Los guardianes del libro
Geraldine Brooks
18 septiembre, 2008 02:00Geraldine Brooks. Foto: Archivo
El incendio de una biblioteca es una obra maestra del odio. Arde el papel y arden los hombres. El fuego borra una cultura, una tradición, una época. Las bombas de fósforo que destruyeron la biblioteca de Sarajevo se encuadraban en un plan de limpieza étnica. No era suficiente fusilar o desplazar a los bosnios musulmanes. El proyecto de una Gran Serbia exigía desfigurar la historia. La presencia de manuscritos judíos o islámicos demostraba que el mestizaje cultural no era un vestigio de un pasado remoto, sino la nota dominante del presente. Geraldine Brooks (Sidney, 1953) ha ideado una trama que rebate la retórica nacionalista de Milosevic, cediendo el protagonismo a un manuscrito hebreo compuesto en España durante la Edad Media. Rareza bibliográfica, la Haggadah es un ejemplar miniado que impugna el mandato del éxodo, según el cual ningún judío puede realizar arte figurativo.Ambientada en diferentes escenarios históricos, la novela comienza con el trabajo de Hanna Heath, restauradora australiana, que se desplaza a Sarajevo tras el final de la guerra para frenar el deterioro del manuscrito. Su breve idilio con Ozren Karaman, el bibliotecario musulmán que salvó al libro de las llamas, resulta menos interesante que el trabajo de preservar la Haggadah. Hay que dejar hablar al libro. Su tránsito por el tiempo puede incluir una polilla, un pelo blanco o una mancha de vino. Al suprimir estos rasgos, convertimos una obra viva en materia muerta.
Durante la ocupación nazi, Serif, un musulmán erudito y tolerante, traslada la Haggadah a una pequeña mezquita. Kustos de la biblioteca de Sarajevo, Serif esconde en su hogar a Lola, una partisana judía. Serif y Lola encarnan el espíritu de una ciudad sin miedo ni hostilidad hacia el otro. Judíos, musulmanes y cristianos descienden de Abraham y su verdadera patria es un libro: el Antiguo Testamento, la Biblia o el Corán. La retórica nazi sólo es una caricatura del sentimiento religioso. La Haggadah es palabra viva, que no disgrega ni desata persecuciones.
Los guardianes del libro es una novela que mezcla historia, política y religión, eludiendo la dispersión con una intriga de carácter policíaco. Hanna actúa como una restauradora, pero su forma de reconstruir la historia del códice hebreo recuerda a un forense enfrentado a un asesinato. Esa tensión se mantiene hasta el final, cuando se produce un giro inesperado que plantea de nuevo la posibilidad de enviar el manuscrito a las llamas. Sólo que esta vez no intervendrá el fanatismo, sino la objetividad científica, no menos feroz que otras ideologías.

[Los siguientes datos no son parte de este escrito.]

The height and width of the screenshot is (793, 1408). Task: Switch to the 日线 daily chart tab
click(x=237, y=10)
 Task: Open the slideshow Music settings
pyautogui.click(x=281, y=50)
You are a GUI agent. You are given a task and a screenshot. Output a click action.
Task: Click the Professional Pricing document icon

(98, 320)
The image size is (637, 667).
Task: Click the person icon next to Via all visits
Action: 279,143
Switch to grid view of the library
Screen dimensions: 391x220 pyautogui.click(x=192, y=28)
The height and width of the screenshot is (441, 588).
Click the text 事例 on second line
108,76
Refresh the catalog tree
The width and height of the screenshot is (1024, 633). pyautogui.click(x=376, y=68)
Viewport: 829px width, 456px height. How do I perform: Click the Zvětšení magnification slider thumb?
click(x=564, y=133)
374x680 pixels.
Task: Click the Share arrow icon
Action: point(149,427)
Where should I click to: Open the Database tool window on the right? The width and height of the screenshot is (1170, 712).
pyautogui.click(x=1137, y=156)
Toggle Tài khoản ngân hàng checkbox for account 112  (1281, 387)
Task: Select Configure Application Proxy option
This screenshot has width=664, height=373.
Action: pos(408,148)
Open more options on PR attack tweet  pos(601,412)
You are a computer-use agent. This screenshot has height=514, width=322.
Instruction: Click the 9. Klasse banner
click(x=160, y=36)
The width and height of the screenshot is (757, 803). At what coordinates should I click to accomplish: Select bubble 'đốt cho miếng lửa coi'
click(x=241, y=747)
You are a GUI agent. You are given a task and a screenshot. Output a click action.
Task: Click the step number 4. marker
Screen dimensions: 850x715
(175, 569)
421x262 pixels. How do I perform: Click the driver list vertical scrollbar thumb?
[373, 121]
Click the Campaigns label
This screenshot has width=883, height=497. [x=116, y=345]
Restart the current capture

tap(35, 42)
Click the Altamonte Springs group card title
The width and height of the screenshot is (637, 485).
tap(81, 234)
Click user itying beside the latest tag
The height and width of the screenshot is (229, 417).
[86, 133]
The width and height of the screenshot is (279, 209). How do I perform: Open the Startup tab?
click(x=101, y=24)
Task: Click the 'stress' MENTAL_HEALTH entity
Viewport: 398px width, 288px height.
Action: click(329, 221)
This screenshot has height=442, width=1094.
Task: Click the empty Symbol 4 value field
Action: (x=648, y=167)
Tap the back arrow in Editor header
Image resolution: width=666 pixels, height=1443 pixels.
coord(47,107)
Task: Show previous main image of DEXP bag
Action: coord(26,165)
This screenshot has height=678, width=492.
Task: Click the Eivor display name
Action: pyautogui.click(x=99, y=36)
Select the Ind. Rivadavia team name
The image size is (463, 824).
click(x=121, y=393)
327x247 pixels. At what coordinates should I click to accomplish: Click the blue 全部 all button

Enviada a Sarajevo por The Wall Street Journal para cubrir la guerra de Bosnia, Brooks escribe como una periodista. Es una observación redundante, pero necesaria para explicar sus virtudes y limitaciones. La prosa es ágil, fluida; el relato no pierde su impulso en ningún momento. Su alegato contra la intolerancia es impecable y oportuno en un momento histórico caracterizado por el regreso de los fundamentalismos. El trabajo de documentación es riguroso, preciso. Las objeciones surgen del estilo y la psicología. Los personajes son endebles. Hay excepciones: Lola, Serif, Isak. Hanna Heath intenta reflejar el desgarro de una joven con miedo al compromiso, lastrada por una madre autocomplaciente, que ejerce la medicina y desprecia la profesión de su hija, pero sus problemas apenas atraen el interés del lector, impaciente por averiguar el origen y autenticidad de la Haggadah, verdadero eje de la novela. John Grisham afirma que no hace literatura. No es Faulkner, sino un autor de best-seller. Brooks se mueve en la misma esfera. Ya nadie habla de la "función poética" para comprender el hecho literario. ¿Hay que lamentarlo? A estas alturas, no parece sensato imitar a Joyce o Lowry. Brooks sólo se proponía contar una historia y ha cumplido su propósito con solvencia y oficio.